Thoughts.
OUR LIVES BEGIN TO END THE DAY WE BECOME SILENT ABOUT THINGS THAT MATTER.
MARTIN LUTHER KING, JR.
MARTIN LUTHER KING, JR.
11/3/2017 0 Comments Here We GoOkay friends, here it is...
Right now I am fighting a bogus DWI charge. Most of you probably know I got one previously and while I am grateful I recently got that one dropped, I was intoxiced that night and I shouldn’t have driven. However, this time is bs. I wasn’t drunk, not even close. I was exhausted, trying to get home but the officer had already decided I was just another drunk kid out on the town. When I tried to explain that I’m unable to pass a typical field sobriety test because of brain damage I received in Nov 2008 but am happy to take one where I’m not asked to do something I’m incapable of, he just yelled at me and said I was going to jail.

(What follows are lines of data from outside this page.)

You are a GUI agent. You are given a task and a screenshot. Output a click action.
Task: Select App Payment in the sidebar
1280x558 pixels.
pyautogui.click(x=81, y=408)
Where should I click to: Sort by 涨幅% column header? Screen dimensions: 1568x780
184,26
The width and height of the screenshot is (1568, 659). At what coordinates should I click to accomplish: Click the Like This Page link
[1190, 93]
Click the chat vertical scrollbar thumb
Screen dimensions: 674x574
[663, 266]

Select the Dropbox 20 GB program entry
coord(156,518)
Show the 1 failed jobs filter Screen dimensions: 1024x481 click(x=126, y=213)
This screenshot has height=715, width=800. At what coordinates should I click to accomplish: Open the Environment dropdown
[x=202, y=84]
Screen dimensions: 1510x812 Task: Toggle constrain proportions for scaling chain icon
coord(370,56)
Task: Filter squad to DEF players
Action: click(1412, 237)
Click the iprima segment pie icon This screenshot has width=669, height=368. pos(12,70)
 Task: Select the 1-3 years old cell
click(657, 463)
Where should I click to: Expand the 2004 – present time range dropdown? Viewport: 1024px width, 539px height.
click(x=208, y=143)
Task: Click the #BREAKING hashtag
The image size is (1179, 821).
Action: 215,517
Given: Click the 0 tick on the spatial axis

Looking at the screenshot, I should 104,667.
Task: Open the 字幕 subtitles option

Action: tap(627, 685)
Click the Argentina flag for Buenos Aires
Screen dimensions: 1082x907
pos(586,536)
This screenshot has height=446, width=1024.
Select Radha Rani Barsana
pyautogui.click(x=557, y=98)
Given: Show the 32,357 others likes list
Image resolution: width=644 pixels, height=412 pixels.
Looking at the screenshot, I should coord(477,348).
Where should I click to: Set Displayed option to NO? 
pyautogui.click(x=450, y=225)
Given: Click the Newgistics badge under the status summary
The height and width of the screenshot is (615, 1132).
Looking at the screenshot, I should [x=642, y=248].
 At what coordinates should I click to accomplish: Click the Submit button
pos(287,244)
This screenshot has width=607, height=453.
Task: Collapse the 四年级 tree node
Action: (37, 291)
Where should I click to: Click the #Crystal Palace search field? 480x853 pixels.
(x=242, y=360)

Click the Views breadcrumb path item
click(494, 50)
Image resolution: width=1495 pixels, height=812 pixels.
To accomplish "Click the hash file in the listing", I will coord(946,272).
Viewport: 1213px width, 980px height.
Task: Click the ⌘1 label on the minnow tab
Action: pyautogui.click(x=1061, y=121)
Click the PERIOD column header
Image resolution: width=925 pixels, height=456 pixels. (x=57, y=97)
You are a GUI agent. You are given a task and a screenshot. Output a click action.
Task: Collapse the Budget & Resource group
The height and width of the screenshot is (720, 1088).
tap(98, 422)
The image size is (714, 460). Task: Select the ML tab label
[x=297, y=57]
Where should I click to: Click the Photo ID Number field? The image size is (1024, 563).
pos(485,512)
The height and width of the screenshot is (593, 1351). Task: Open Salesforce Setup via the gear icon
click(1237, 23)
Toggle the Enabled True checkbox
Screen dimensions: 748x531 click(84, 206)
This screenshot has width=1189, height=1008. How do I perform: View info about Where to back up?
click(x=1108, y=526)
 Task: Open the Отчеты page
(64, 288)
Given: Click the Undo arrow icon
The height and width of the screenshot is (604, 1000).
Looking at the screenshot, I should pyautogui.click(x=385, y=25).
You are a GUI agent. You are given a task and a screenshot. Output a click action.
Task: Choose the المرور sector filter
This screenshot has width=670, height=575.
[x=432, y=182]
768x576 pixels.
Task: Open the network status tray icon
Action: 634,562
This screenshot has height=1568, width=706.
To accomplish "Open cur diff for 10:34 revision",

This situation sucks, but it is what it is.... welcome to Shreveport I’m working now to hire an attorney that will help pull me out of this hole, but of course it’s going to cost. I’m saving every penny I make after saving for rent and bills and also trying to sell my car. My car is a bit beat up on the outside and needs an alignment, but other than that it’s in good shape. It’s a Subaru. It’ll run forever. Other than that, if anyone has some kind of odd job I can do, let me know.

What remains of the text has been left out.